### Data for processing:
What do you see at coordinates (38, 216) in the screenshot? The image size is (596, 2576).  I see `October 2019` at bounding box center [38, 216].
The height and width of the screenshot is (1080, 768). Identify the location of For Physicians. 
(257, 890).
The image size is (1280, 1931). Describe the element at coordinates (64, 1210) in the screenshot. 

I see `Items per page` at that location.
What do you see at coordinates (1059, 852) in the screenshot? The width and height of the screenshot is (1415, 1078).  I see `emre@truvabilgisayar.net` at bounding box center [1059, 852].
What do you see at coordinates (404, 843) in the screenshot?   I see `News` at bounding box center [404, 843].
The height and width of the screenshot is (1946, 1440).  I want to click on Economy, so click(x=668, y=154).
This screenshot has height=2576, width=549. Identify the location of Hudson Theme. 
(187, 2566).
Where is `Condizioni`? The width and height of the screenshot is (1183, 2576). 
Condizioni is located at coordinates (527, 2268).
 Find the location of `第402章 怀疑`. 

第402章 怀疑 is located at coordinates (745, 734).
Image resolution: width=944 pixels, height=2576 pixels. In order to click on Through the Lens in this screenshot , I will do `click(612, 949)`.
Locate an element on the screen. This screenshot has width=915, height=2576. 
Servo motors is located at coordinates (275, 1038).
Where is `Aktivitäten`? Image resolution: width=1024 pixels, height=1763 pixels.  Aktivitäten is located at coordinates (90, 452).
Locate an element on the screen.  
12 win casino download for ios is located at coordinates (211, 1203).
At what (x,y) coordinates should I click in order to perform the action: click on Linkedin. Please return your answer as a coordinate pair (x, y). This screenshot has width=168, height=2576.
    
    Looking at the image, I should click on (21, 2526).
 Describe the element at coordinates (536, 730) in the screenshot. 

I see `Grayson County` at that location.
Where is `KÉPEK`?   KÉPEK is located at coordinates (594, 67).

### What to produce:
Pick out each line of the listing above that contains the string "bounding"; letter case must match.

### Output of the task:
What do you see at coordinates (38, 216) in the screenshot? The image size is (596, 2576).  I see `October 2019` at bounding box center [38, 216].
What do you see at coordinates (1059, 852) in the screenshot? The width and height of the screenshot is (1415, 1078).  I see `emre@truvabilgisayar.net` at bounding box center [1059, 852].
What do you see at coordinates (404, 843) in the screenshot?   I see `News` at bounding box center [404, 843].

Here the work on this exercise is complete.